> _Work task_: Your answer should be the lines from the start of the records through the line with "Open edit gear", copied word for word.

START Input data

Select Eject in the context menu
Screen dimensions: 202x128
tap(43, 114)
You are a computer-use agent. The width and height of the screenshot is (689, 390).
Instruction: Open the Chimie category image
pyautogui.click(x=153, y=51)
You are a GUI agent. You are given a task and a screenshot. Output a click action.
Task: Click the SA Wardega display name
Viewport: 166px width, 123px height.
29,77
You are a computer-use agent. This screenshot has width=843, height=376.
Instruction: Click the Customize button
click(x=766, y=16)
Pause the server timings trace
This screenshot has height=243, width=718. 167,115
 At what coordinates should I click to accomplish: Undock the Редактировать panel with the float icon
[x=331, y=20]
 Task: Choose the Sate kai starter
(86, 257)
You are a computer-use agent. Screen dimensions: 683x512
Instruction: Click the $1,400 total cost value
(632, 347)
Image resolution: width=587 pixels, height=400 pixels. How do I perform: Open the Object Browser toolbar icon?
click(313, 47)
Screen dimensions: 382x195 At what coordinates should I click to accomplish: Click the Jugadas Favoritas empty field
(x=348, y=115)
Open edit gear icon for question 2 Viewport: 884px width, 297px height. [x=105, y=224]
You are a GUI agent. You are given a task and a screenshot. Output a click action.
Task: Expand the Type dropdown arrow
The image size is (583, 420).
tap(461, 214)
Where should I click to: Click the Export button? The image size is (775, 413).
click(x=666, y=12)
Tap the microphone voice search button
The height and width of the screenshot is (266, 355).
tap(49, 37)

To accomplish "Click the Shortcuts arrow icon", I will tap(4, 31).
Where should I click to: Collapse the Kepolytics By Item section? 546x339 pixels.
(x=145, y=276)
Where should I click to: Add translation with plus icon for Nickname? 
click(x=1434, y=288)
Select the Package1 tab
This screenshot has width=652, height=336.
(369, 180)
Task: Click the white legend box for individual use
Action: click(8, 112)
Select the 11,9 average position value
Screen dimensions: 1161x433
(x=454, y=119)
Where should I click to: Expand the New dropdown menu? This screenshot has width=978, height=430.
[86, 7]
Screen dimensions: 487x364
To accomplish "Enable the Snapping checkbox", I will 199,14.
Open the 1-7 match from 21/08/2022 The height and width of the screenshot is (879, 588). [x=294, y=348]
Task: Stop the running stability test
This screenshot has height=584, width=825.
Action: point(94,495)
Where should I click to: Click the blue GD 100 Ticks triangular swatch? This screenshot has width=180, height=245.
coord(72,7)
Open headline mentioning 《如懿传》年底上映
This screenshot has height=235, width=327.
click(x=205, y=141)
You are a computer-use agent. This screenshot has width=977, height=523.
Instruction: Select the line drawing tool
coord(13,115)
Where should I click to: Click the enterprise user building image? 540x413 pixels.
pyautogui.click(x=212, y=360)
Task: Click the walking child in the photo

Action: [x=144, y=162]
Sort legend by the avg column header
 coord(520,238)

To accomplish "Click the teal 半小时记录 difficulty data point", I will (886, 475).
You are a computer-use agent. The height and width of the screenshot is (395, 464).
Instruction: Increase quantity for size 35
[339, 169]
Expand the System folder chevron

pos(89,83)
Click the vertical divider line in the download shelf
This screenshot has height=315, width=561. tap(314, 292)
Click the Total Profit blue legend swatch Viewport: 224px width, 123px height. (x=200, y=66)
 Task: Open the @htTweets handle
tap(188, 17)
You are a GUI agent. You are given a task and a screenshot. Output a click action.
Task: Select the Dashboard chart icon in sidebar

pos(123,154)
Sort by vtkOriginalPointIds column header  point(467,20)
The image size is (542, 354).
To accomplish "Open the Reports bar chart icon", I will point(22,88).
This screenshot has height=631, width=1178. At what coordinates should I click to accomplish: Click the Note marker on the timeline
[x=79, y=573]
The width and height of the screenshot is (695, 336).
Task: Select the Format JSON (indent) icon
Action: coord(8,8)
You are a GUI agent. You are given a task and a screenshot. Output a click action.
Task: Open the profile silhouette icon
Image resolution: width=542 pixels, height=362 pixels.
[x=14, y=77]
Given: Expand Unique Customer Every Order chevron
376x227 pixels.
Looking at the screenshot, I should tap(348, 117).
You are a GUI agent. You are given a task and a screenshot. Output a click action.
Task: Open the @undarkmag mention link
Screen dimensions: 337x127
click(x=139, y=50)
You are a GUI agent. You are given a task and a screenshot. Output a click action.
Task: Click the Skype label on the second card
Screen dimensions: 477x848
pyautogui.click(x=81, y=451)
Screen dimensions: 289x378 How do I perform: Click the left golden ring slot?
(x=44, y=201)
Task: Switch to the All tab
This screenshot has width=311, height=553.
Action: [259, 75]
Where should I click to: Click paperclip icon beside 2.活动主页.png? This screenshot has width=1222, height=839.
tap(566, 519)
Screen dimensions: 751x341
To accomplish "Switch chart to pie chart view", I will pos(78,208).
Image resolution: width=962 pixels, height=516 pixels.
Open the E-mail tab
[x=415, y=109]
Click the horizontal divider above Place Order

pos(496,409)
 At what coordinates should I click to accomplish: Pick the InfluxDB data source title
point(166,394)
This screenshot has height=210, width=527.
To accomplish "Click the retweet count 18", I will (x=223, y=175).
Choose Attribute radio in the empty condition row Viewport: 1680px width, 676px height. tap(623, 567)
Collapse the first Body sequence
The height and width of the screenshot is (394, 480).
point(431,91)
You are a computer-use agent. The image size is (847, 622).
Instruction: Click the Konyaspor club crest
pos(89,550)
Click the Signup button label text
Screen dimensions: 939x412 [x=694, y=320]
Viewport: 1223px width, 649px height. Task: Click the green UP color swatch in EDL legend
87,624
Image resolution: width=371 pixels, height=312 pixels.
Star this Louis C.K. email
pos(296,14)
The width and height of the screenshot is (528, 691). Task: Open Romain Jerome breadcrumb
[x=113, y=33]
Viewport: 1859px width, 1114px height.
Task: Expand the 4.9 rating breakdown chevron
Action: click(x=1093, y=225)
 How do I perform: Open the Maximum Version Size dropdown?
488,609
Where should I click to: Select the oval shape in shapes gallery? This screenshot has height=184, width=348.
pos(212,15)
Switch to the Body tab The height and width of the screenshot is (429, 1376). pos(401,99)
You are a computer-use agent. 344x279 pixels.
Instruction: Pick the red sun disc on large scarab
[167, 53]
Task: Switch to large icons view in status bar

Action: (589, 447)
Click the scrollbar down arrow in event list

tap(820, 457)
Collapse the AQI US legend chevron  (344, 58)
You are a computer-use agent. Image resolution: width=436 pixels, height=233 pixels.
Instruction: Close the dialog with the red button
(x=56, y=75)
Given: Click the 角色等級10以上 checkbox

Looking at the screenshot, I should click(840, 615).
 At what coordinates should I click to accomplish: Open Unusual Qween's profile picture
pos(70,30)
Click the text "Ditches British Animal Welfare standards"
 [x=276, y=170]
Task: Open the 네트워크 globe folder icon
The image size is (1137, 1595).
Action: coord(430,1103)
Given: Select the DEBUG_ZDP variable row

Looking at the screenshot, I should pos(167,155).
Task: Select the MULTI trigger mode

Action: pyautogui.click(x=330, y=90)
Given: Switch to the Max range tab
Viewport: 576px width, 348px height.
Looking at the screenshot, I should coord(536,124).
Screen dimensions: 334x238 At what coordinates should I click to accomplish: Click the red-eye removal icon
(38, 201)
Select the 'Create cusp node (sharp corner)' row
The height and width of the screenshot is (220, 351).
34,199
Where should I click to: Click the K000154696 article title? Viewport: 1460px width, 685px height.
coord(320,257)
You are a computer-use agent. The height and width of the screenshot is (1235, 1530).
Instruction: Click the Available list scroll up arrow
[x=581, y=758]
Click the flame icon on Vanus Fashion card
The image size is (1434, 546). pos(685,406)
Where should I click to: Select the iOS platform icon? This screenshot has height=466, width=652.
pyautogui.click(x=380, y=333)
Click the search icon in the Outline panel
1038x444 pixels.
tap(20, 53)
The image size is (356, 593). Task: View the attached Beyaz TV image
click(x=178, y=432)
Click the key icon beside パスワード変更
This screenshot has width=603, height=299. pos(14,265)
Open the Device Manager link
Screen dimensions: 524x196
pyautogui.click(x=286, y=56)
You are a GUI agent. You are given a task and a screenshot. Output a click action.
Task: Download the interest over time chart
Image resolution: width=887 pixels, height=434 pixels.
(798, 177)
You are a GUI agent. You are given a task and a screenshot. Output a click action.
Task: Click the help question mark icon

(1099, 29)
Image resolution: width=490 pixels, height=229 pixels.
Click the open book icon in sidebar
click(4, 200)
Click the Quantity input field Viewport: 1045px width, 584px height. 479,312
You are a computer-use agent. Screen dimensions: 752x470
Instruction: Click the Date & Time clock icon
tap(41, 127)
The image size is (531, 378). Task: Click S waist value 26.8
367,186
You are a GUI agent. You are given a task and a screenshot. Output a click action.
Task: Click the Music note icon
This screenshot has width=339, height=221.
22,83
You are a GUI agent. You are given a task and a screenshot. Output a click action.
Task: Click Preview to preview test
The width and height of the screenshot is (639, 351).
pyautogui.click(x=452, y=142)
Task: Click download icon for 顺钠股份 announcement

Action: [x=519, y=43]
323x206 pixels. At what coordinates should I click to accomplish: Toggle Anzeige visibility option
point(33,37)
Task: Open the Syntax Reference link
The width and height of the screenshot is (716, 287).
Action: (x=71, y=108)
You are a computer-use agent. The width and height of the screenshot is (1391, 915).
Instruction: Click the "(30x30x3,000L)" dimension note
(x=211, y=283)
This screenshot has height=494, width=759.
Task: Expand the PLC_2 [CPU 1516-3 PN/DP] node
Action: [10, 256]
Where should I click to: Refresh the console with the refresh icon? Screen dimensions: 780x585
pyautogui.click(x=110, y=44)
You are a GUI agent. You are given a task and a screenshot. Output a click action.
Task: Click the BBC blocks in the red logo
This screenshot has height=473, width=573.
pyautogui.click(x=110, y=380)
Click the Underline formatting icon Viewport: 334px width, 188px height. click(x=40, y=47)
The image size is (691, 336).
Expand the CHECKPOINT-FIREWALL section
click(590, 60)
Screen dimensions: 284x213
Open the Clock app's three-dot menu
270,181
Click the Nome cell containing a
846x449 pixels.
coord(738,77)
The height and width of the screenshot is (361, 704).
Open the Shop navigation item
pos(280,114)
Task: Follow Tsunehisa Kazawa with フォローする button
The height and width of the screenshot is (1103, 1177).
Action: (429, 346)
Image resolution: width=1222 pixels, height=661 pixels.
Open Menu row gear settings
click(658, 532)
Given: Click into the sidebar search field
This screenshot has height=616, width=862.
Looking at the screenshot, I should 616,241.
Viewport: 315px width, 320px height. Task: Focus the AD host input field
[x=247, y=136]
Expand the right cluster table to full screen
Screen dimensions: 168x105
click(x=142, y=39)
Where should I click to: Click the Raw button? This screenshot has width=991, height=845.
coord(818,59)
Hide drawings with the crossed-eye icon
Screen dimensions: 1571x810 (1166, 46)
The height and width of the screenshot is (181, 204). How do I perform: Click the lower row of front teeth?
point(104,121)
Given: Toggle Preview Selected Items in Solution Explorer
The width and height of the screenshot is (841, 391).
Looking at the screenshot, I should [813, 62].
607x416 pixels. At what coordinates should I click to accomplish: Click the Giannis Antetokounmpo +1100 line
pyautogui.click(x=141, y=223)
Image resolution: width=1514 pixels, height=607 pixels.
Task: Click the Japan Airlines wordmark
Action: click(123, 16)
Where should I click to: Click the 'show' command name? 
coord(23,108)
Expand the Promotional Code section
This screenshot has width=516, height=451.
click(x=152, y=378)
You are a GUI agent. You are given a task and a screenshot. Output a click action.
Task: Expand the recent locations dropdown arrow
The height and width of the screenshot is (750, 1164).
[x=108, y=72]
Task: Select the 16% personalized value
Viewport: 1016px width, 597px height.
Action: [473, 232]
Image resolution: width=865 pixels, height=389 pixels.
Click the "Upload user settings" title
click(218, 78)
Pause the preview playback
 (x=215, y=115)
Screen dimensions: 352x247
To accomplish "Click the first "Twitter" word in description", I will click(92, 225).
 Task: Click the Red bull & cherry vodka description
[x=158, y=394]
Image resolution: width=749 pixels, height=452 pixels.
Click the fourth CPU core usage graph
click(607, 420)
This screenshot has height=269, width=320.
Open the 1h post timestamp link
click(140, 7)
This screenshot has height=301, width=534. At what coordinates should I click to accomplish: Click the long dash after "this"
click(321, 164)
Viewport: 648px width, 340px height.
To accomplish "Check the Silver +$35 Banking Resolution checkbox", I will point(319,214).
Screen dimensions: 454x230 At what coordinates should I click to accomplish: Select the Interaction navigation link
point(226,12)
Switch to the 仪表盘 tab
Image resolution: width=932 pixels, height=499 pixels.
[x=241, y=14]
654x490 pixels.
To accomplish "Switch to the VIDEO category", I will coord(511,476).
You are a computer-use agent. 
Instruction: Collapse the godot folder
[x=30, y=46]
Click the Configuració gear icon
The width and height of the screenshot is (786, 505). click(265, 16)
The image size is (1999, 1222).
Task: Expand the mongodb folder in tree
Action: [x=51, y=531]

END Input data

> _Exercise answer_:
Select Eject in the context menu
Screen dimensions: 202x128
tap(43, 114)
You are a computer-use agent. The width and height of the screenshot is (689, 390).
Instruction: Open the Chimie category image
pyautogui.click(x=153, y=51)
You are a GUI agent. You are given a task and a screenshot. Output a click action.
Task: Click the SA Wardega display name
Viewport: 166px width, 123px height.
29,77
You are a computer-use agent. This screenshot has width=843, height=376.
Instruction: Click the Customize button
click(x=766, y=16)
Pause the server timings trace
This screenshot has height=243, width=718. 167,115
 At what coordinates should I click to accomplish: Undock the Редактировать panel with the float icon
[x=331, y=20]
 Task: Choose the Sate kai starter
(86, 257)
You are a computer-use agent. Screen dimensions: 683x512
Instruction: Click the $1,400 total cost value
(632, 347)
Image resolution: width=587 pixels, height=400 pixels. How do I perform: Open the Object Browser toolbar icon?
click(313, 47)
Screen dimensions: 382x195 At what coordinates should I click to accomplish: Click the Jugadas Favoritas empty field
(x=348, y=115)
Open edit gear icon for question 2 Viewport: 884px width, 297px height. [x=105, y=224]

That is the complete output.